Für Jakob Tanner war das Jahr 1940 nebst dem Landesstreik-Jahr 1918 «das labilste in der Geschichte der modernen Schweiz». Vor allem habe der deutsche Einmarsch in Paris am 14. Juni 1940 «sowohl in der Bevölkerung wie in der militärischen und politischen Führung des Landes eine psychologisch niederschmetternde Wirkung» gezeitigt.

Bereits eine Woche vor diesem Schlüsselereignis hatten sich über dem kleinen, neutralen und relativ wehrbereiten Alpenstaat dunkle Wolken zusammengebraut: Eine unverhohlene Drohung Berlins, man werde künftig «mit anderen Mitteln» antworten, sollte die Schweiz ihrer Luftwaffe weiterhin freie Hand gewähren, deutsche Flieger anzugreifen, welche den Schweizer Luftraum verletzten. General Henri Guisan reagierte darauf mit einem Verbot der bis anhin für die Schweizer Flieger recht erfolgreichen Luftraumschutz-Massnahmen.

* * * * * * * * *

AUFGABE 1
Schreibe bitte aus den Datensätzen die Zeilen von der Zeile mit „Screen dimensions: 582x552“ bis zur Zeile mit „[x=532, y=24]“ unverändert ab, beide Zeilen eingeschlossen.
Die Datensätze stehen in keinem Zusammenhang mit dem Text.

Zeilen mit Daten
* * * * * * * * *

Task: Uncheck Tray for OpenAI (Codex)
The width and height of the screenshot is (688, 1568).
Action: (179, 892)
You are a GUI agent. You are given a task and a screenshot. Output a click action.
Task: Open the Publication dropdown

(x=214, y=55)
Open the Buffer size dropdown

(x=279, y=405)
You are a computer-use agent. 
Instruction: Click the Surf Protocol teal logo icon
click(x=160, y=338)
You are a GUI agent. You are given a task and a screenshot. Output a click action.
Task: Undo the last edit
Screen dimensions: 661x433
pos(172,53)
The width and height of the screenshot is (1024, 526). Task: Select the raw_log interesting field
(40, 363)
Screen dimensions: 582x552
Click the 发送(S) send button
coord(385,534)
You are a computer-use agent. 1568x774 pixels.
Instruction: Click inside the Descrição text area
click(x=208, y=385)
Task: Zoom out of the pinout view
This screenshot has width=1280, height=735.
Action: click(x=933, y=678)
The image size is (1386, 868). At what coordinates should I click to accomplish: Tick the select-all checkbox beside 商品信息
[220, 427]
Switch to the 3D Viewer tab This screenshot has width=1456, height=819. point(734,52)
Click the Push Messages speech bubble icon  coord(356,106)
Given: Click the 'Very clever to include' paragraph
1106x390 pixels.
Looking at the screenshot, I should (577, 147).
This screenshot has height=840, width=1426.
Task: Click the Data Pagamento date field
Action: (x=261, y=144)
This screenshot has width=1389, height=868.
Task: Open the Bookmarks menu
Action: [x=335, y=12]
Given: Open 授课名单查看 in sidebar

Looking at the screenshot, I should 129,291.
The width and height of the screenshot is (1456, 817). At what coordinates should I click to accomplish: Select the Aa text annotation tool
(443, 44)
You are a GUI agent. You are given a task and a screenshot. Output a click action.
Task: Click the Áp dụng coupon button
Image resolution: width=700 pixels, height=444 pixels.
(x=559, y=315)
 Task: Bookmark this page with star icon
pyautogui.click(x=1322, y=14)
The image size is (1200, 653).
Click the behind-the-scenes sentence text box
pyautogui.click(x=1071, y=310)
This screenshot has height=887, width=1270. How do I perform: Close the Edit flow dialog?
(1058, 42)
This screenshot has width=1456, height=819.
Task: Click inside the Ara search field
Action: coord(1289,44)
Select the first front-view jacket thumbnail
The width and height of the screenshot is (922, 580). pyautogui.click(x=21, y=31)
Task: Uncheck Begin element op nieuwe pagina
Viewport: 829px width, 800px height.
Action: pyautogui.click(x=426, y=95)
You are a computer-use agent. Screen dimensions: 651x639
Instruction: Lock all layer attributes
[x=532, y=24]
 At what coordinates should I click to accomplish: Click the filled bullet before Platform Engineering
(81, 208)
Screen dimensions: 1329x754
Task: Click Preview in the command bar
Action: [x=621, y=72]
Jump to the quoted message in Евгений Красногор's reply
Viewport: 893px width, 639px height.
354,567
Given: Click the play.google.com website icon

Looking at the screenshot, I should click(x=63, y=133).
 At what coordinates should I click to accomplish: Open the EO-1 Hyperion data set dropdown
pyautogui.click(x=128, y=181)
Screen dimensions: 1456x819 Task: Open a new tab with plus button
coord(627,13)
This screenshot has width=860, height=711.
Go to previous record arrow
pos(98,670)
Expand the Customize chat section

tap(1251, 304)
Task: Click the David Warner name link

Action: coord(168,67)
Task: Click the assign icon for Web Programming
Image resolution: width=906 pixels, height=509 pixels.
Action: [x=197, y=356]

* * * * * * * * *

AUFGABE 2
Gib den Text über die Schweiz im Jahr 1940 vollständig und wortgetreu wieder.

LÖSUNG 1
Screen dimensions: 582x552
Click the 发送(S) send button
coord(385,534)
You are a computer-use agent. 1568x774 pixels.
Instruction: Click inside the Descrição text area
click(x=208, y=385)
Task: Zoom out of the pinout view
This screenshot has width=1280, height=735.
Action: click(x=933, y=678)
The image size is (1386, 868). At what coordinates should I click to accomplish: Tick the select-all checkbox beside 商品信息
[220, 427]
Switch to the 3D Viewer tab This screenshot has width=1456, height=819. point(734,52)
Click the Push Messages speech bubble icon  coord(356,106)
Given: Click the 'Very clever to include' paragraph
1106x390 pixels.
Looking at the screenshot, I should (577, 147).
This screenshot has height=840, width=1426.
Task: Click the Data Pagamento date field
Action: (x=261, y=144)
This screenshot has width=1389, height=868.
Task: Open the Bookmarks menu
Action: [x=335, y=12]
Given: Open 授课名单查看 in sidebar

Looking at the screenshot, I should 129,291.
The width and height of the screenshot is (1456, 817). At what coordinates should I click to accomplish: Select the Aa text annotation tool
(443, 44)
You are a GUI agent. You are given a task and a screenshot. Output a click action.
Task: Click the Áp dụng coupon button
Image resolution: width=700 pixels, height=444 pixels.
(x=559, y=315)
 Task: Bookmark this page with star icon
pyautogui.click(x=1322, y=14)
The image size is (1200, 653).
Click the behind-the-scenes sentence text box
pyautogui.click(x=1071, y=310)
This screenshot has height=887, width=1270. How do I perform: Close the Edit flow dialog?
(1058, 42)
This screenshot has width=1456, height=819.
Task: Click inside the Ara search field
Action: coord(1289,44)
Select the first front-view jacket thumbnail
The width and height of the screenshot is (922, 580). pyautogui.click(x=21, y=31)
Task: Uncheck Begin element op nieuwe pagina
Viewport: 829px width, 800px height.
Action: pyautogui.click(x=426, y=95)
You are a computer-use agent. Screen dimensions: 651x639
Instruction: Lock all layer attributes
[x=532, y=24]

LÖSUNG 2
Für Jakob Tanner war das Jahr 1940 nebst dem Landesstreik-Jahr 1918 «das labilste in der Geschichte der modernen Schweiz». Vor allem habe der deutsche Einmarsch in Paris am 14. Juni 1940 «sowohl in der Bevölkerung wie in der militärischen und politischen Führung des Landes eine psychologisch niederschmetternde Wirkung» gezeitigt.

Bereits eine Woche vor diesem Schlüsselereignis hatten sich über dem kleinen, neutralen und relativ wehrbereiten Alpenstaat dunkle Wolken zusammengebraut: Eine unverhohlene Drohung Berlins, man werde künftig «mit anderen Mitteln» antworten, sollte die Schweiz ihrer Luftwaffe weiterhin freie Hand gewähren, deutsche Flieger anzugreifen, welche den Schweizer Luftraum verletzten. General Henri Guisan reagierte darauf mit einem Verbot der bis anhin für die Schweizer Flieger recht erfolgreichen Luftraumschutz-Massnahmen.